Published October 15, 2004 8:17PM (EDT)

Karl Rove has been everywhere on the campaign trail this week, spinning reporters at Wednesday's debate and showing up at Bush rallies to spin some more. But Friday morning in Washington, Rove found himself in a more hostile work environment: the grand jury room at the federal courthouse.

According to the Associated Press, Rove spent more than two hours testifying before the grand jury investigating the outing of CIA officer Valerie Plame. The AP says that Rove was interviewed previously by investigators looking into the leak. That special prosecutor Patrick Fitzgerald called Rove to testify before the grand jury suggests -- at a minimum -- that Fitzgerald thought Rove had something to say that the grand jury ought to hear.

The intentional disclosure of a CIA offficer's identity is a crime. Plame's name -- and her identity as a CIA officer -- turned up in Robert Novak's column shortly after Plame's husband, former Ambassador Joseph Wilson, publicly disputed George W. Bush's claim that Saddam Hussein had attempted to purchase uranium from Niger. Many Democrats believe that the Plame leak was retribution for Wilson's criticism, and Wilson himself has accused Rove of spreading word of Novak's column to other reporters.

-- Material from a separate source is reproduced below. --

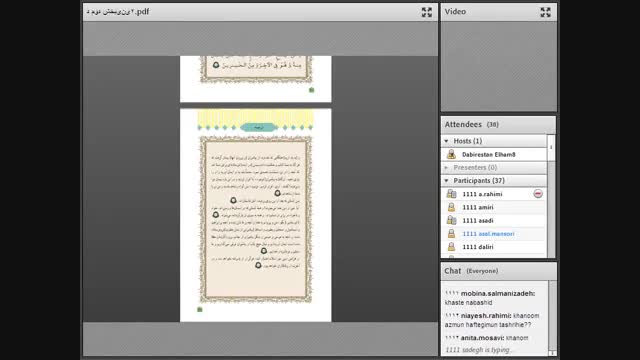640x360 pixels.
Task: Click the user icon beside 1111 amiri
Action: click(451, 207)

Immediately after Rove testified -- even before news of it hit the cable networks -- the Kerry campaign urged Bush to come clean about the Plame affair. "With two weeks to go before the election, the American people are still in the dark about how it is that their White House leaked the name of an undercover CIA operative to the press, jeopardizing the life of this agent and possibly violating federal law," Kerry spokesman Joe Lockhart said. "Instead of hiding behind the lawyers he so often likes to criticize, George Bush should direct Karl Rove and anyone else involved to go to the White House briefing room and come clean about their role in this insidious act."

Don't hold your breath. The White House referred AP to the Justice Department for any comment on Rove's testimony, and Fitzgerald declined to say a word. The White House will surely hide behind the rules of grand jury secrecy. But as any devoted fan of "The West Wing" knows, Federal Rule of Criminal Procedure 6(e) prohibits all sorts of people from disclosing what occurs before a grand jury -- but not the witness himself.

Karl Rove is free to tell the world what he told the grand jury today. Whether he chooses to do so or not is a different matter entirely.


By Tim Grieve

Tim Grieve is a senior writer and the author of Salon's War Room blog.